A clear view and a more in-depth knowledge of the mechanism and features involved in the morphogenesis of the atheromatosis [37,38] is necessary for preclinical and clinical testing of new agents or combination of treatments expected to facilitate atherosclerosis regression and to guide the design of new therapeutic strategies aiming to modulate the plaque progression and regression by targeting its molecular mechanism.

Literature data show several evidences that chronic diseases, as cardiovascular diseases, high blood pressure and diabetes are closely related to low plasmatic level of vitamin D [25,26]. It is well known that the dominant function of VD is the elevation of plasma level of calcium and phosphate, playing a fundamental role associated to mineral homeostasis. The VD receptor is present in several cell types, thus the knowledge of the mechanism of action of the active VD, mediated by its receptor as transcription factor, could explain the multiple actions on different tissues. Indeed, vitamin D plays a role in the regulation of the innate and adaptive immune systems, shows preventive effects on cardiovascular and neurodegenerative diseases and even anti-aging effects [39].

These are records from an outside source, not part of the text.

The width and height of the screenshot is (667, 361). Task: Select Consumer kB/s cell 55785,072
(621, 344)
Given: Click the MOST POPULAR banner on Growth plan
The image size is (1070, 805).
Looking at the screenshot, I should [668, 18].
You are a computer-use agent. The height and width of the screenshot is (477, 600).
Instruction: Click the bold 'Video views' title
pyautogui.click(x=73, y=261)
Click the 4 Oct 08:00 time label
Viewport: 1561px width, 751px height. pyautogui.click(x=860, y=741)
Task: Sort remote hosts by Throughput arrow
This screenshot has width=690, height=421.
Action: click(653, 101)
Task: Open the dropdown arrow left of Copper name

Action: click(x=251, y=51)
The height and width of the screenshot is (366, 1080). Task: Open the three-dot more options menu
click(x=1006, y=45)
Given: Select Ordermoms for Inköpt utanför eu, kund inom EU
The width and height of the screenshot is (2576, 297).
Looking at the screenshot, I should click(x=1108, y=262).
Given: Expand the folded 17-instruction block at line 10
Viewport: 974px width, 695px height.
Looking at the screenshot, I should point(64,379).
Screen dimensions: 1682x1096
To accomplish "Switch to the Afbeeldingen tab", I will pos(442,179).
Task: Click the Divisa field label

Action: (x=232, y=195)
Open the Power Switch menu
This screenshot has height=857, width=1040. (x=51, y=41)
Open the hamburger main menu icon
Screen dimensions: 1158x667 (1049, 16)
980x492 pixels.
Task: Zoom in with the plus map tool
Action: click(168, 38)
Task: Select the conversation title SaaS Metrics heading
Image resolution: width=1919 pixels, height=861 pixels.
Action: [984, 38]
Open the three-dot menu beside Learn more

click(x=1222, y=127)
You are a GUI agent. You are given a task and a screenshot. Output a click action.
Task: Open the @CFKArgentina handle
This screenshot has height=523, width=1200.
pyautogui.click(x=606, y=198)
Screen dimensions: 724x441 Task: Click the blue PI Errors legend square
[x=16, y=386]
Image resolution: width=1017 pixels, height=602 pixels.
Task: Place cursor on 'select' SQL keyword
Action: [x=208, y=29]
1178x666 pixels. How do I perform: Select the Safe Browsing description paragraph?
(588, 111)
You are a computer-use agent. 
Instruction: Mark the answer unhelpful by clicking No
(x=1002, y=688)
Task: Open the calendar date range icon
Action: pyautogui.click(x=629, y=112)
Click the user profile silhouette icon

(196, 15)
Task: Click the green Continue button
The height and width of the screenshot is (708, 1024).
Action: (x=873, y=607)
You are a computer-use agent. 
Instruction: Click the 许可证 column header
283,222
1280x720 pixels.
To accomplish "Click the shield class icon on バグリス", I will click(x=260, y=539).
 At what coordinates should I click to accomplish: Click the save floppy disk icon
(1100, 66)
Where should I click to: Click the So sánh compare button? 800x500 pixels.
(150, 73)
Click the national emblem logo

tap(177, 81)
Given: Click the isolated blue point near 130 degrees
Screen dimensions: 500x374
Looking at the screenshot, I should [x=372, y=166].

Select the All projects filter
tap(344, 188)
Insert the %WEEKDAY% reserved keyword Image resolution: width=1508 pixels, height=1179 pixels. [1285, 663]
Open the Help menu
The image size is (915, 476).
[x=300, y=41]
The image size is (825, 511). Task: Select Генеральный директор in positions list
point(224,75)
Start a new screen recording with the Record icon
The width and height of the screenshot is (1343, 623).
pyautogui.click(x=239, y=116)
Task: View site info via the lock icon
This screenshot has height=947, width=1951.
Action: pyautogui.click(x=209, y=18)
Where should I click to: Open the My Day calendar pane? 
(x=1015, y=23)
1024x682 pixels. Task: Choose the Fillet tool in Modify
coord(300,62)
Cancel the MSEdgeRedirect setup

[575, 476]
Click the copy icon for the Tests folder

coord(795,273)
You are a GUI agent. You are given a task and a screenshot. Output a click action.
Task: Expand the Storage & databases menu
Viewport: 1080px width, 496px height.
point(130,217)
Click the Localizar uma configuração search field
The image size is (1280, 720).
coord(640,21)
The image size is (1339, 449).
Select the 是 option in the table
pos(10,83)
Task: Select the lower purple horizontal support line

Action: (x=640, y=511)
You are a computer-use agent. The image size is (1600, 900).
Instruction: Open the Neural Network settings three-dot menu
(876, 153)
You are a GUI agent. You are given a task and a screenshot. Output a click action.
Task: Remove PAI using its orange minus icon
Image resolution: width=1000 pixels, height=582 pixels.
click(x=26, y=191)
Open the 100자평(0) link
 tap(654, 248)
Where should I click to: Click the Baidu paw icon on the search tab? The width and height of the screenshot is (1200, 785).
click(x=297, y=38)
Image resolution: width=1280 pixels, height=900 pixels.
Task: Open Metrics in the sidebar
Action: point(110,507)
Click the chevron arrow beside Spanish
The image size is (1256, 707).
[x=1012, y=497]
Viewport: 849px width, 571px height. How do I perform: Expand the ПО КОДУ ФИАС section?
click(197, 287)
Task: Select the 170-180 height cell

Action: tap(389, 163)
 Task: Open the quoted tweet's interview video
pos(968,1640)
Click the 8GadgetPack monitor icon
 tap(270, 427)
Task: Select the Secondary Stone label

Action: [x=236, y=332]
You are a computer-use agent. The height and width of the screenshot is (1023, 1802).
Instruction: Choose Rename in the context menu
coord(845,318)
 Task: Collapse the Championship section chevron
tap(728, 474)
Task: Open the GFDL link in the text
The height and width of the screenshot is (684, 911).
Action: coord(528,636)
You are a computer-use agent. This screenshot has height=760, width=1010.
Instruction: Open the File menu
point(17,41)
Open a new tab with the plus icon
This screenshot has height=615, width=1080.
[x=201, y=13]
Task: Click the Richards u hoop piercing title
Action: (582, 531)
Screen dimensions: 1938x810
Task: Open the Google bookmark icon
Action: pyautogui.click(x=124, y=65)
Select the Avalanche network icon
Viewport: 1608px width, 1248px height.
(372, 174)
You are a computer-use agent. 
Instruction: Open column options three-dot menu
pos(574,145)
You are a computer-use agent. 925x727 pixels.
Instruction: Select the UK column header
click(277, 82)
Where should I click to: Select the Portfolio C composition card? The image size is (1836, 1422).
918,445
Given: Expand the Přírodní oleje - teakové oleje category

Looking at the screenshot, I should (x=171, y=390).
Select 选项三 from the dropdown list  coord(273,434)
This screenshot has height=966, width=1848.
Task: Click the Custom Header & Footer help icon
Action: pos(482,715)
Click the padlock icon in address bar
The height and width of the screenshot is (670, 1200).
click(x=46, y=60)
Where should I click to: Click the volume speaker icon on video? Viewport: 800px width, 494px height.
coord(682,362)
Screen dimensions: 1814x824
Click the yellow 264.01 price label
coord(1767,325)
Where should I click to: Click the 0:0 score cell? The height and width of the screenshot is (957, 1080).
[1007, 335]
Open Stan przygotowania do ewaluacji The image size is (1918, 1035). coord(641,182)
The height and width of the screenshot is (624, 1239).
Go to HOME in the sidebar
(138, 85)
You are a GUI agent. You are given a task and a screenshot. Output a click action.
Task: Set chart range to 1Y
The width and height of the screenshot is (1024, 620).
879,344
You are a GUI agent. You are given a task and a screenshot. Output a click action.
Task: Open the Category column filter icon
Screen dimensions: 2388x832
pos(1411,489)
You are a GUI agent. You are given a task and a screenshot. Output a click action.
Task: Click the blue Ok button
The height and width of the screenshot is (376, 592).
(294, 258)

In this scenario, our results suggest a novel potential role played by VD as a therapeutic treatment in association to the specific drugs or as an effective tool for the prevention of cardiovascular pathologies acting as a coadjutant of vascular homeostasis [40,41].

This research could be of considerable importance in a perspective of prevention and potential reduction of the cardiovascular events onset with a direct reduction in health assistance costs and with an improvement in quality of life not only for patients, as in the chronic kidney failure, but for the general population. In this respect our study could be of interest also in light of recent evidence supporting the hypothesis that VD deficiency, together with the manifestation of the comorbidities as cardiovascular disease, diabetes, metabolic syndrome, could increase the risk to develop severe COVID-19 events [42].

Funding

This study was supported by the Italian Ministry of Health (no. 43/GR-2013-02358192).

Declaration of competing interest

The authors declare no conflict of interest.

Acknowledgments

The authors thank dr. Martina Bradaschia for the English revision of the manuscript.

Handling Editor: D. Noto

Footnotes

Appendix A

Supplementary data to this article can be found online at https://doi.org/10.1016/j.numecd.2020.08.031.

Appendix A. Supplementary data

The following are the Supplementary data to this article:

Figure 1S.

Figure 1S

Analysis of animals' weights in the control group (CTRL) (A) and in the VD deficient group (Vit. D-) (B). The data are reported as mean ± standard deviation of the weights of the ten animals of the group. Statistical significance was evaluated using the One Way Anova test followed by the Bonferroni correction for multiple comparisons; ∗∗p < 0.01 and ∗∗∗p < 0.001.

Figure 2S.

Figure 2S

Analysis of serum calcium (Ca2+) (A) and phosphorus (PO43−) (B) levels in the control group (CTRL) and in the VD deficient mice group (Vit. D-). The data are reported as mean ± standard deviation of the serum calcium and phosphorus levels measured in duplicate. Statistical significance was evaluated using the unpaired t-test, followed by the Mann–Whitney correction.